J’avais constaté que parmi nos nombreux et variés conifères, nous n’avions pas d’épinette bleue. Or, ma mère en avait planté une chez nous quand j’étais petite, et au fil des ans j’avais été ébahie de la voir tant pousser. J’ai vérifié: elle n’existe plus aujourd’hui. À moi donc de reprendre le flambeau, au nom de ma Mi. Parfait, car sa tombe se trouve au beau milieu d’un groupe d’épinettes (mais pas bleues, et moi j’aime le bleu, bon), ce qui indique à l’ignorante que je suis que mon arbre aura tout ce qu’il faut pour grandir!
Direction la jardinerie. Première constatation, il y a peu de choix. Normal, la fin de la saison approche, et bon, car les rabais sont au rendez-vous. Il devait y avoir une dizaine d’épinettes bleues, de divers formats et de cultivars variés. Deuxième constatation (attention les enfants, on se couvre bien les yeux pour la suite): maudite marde de bâtard, ça coûte cher, un arbre! Moi qui naïvement me suis garrochée sur les plus hauts spécimens… j’ai vite reculé! Près de trois cents dollars pour un arbre (magnifique) qui m’arrive à l’épaule! (Oui, un petit projet d’entreprise est né en ma cervelle à ce moment précis!) Qu’à cela ne tienne, nous sommes à demeure, nous pouvons attendre et voir de nos yeux voir pousser la chose.

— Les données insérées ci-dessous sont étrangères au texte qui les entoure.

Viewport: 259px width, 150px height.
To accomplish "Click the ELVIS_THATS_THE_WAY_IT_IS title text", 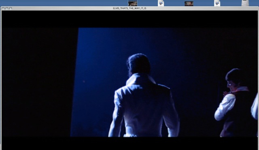I will pos(130,8).
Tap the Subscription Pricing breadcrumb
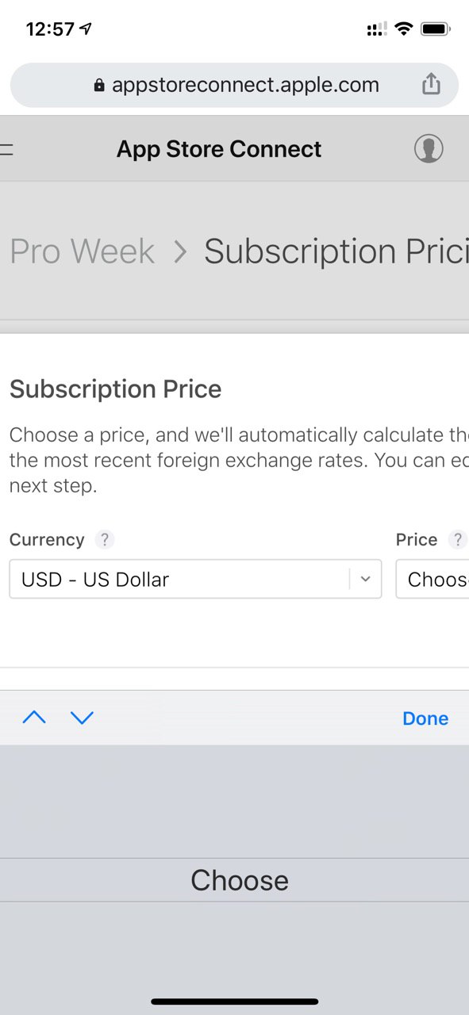Screen dimensions: 469x1015 pos(336,251)
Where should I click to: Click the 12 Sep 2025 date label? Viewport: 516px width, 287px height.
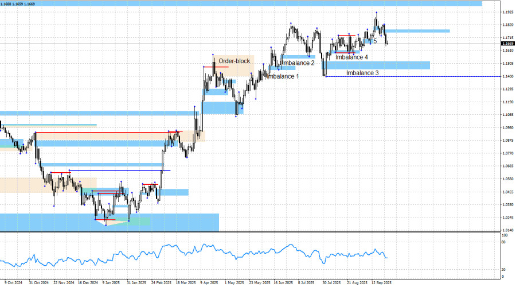coord(381,282)
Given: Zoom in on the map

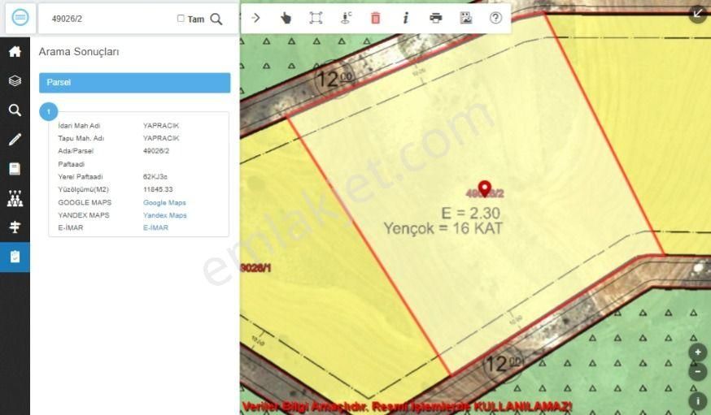Looking at the screenshot, I should click(697, 353).
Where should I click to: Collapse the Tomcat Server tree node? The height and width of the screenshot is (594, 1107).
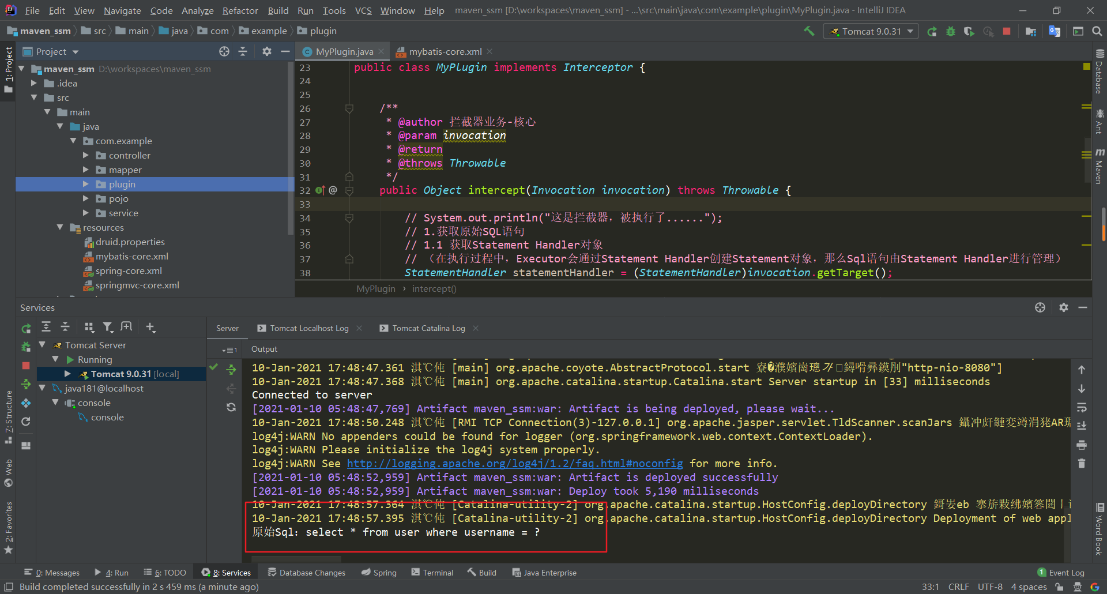pos(42,345)
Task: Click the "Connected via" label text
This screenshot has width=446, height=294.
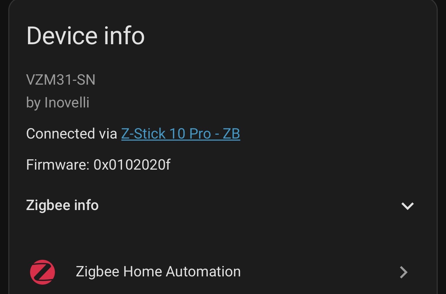Action: pyautogui.click(x=72, y=134)
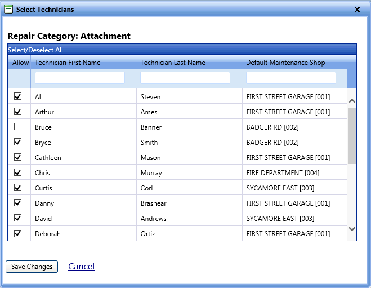Viewport: 371px width, 288px height.
Task: Focus the Last Name filter field
Action: 185,78
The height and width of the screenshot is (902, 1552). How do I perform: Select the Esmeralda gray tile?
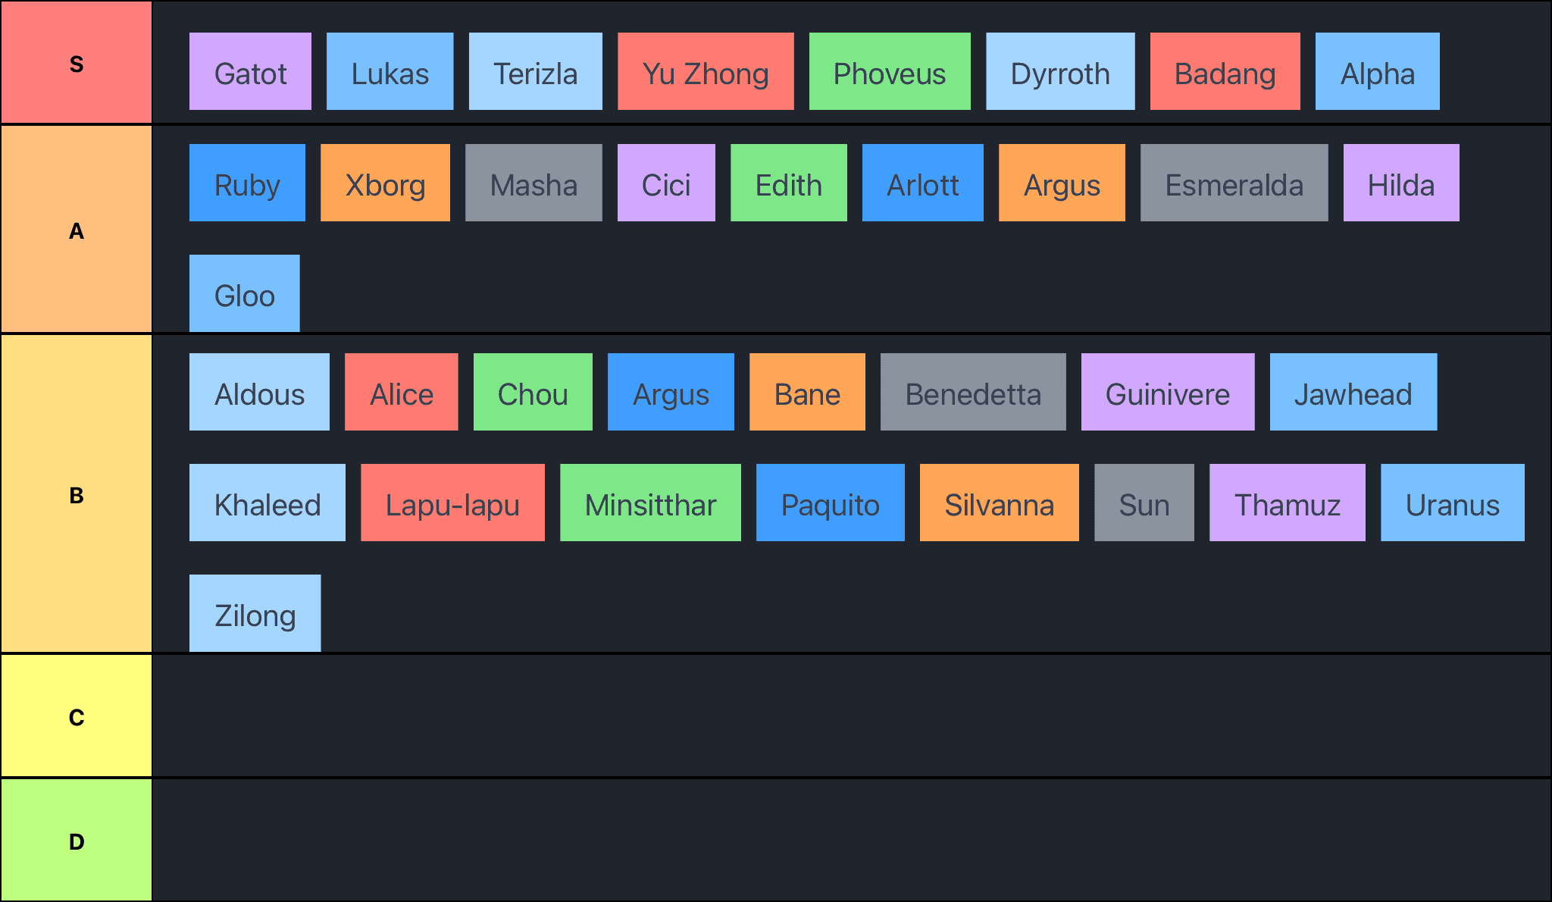(1234, 183)
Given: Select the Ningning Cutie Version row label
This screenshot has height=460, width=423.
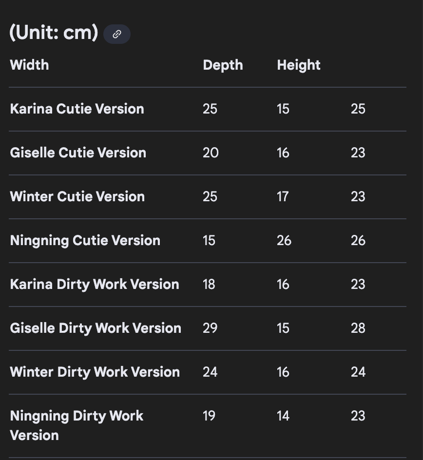Looking at the screenshot, I should [85, 240].
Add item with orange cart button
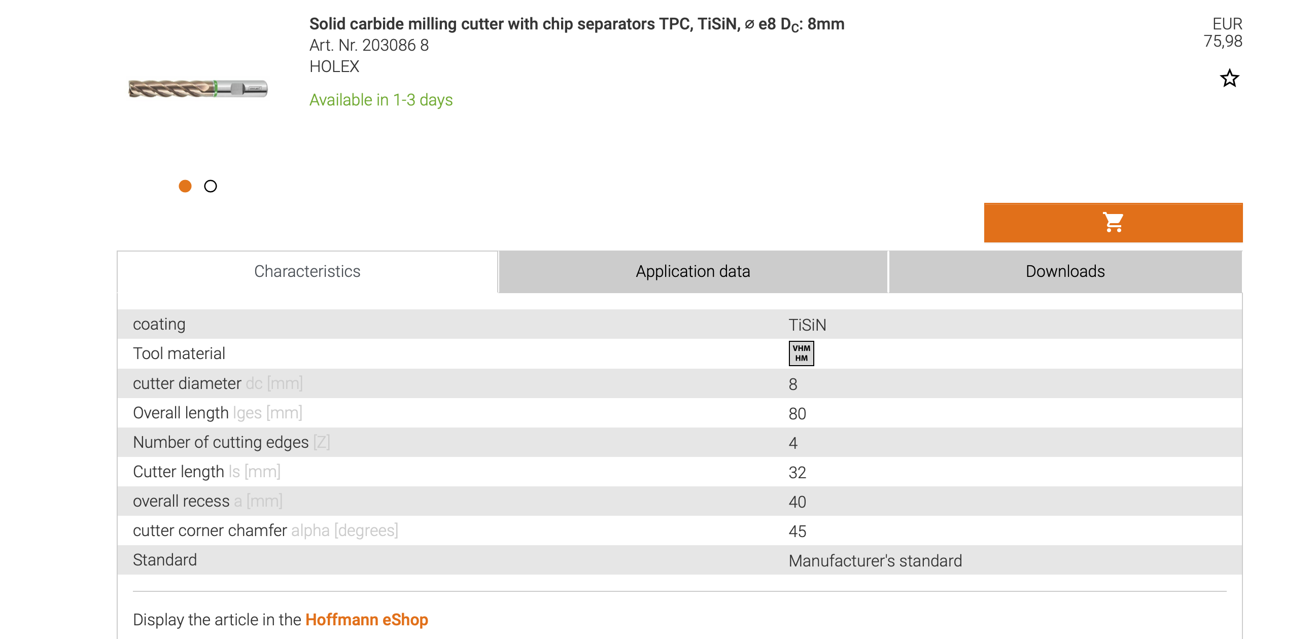This screenshot has height=639, width=1316. tap(1113, 223)
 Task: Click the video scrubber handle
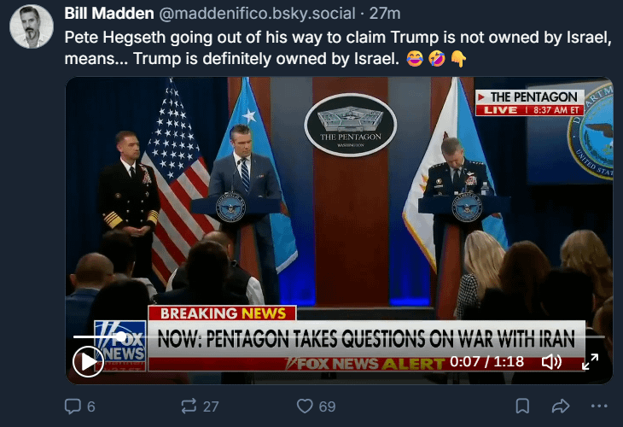tap(121, 336)
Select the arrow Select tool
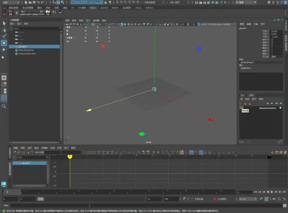288x213 pixels. click(x=4, y=23)
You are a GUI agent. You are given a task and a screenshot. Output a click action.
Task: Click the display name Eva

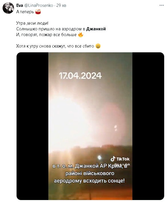[19, 5]
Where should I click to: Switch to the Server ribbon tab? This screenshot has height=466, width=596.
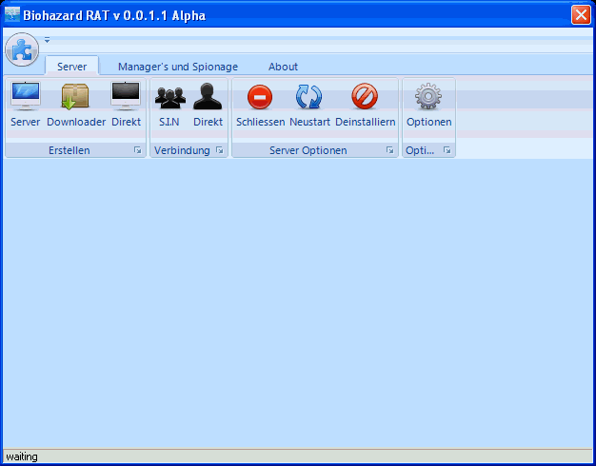72,67
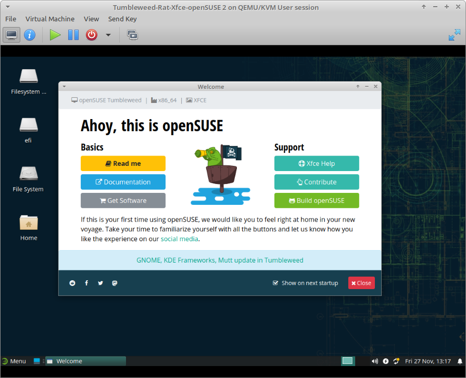Uncheck Show on next startup
Viewport: 466px width, 378px height.
pos(276,283)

Optons donc pour un plus petit bijou: une épinette bleue fastigiée ‘Iseli’ (Picea pungens fastigiata ‘Iseli’, blue spruce ‘Iseli Fastigiate’). Quécéça, fastigiée?
Se dit de rameaux dressés et rapprochés formant une pyramide étroite et élancée. (GDT)
C’est donc dire que l’épinette de Milady, et je cite l’étiquette, est et sera pyramidale, très étroite et dense. Une colonne. À la coloration bleu argenté remarquable. Pour le moment, elle doit faire environ quarante-cinq centimètres, mais elle croîtra à quatre mètres avec le temps, et formera une magnifique colonne. Ah oui, et on la dit rustique en zone trois: pratique pour une campagnarde novice de la zone quatre! (Je répète les renseignements de l’étiquette… en fouillant en ligne on me dit de 2,5 à 5 mètres, on me parle de la zone deux… je ne sais plus!). Enfin, c’est le seul arbre que j’aie planté ici (mon Homme a transplanté quelques jeunes arbres, ma mère a planté quelques thuyas et sapins sauvés d’un chalet qui sera bientôt vendu, de même que le lilas qu’elle m’a offert), et je suis contente que ça ait été pour Milady.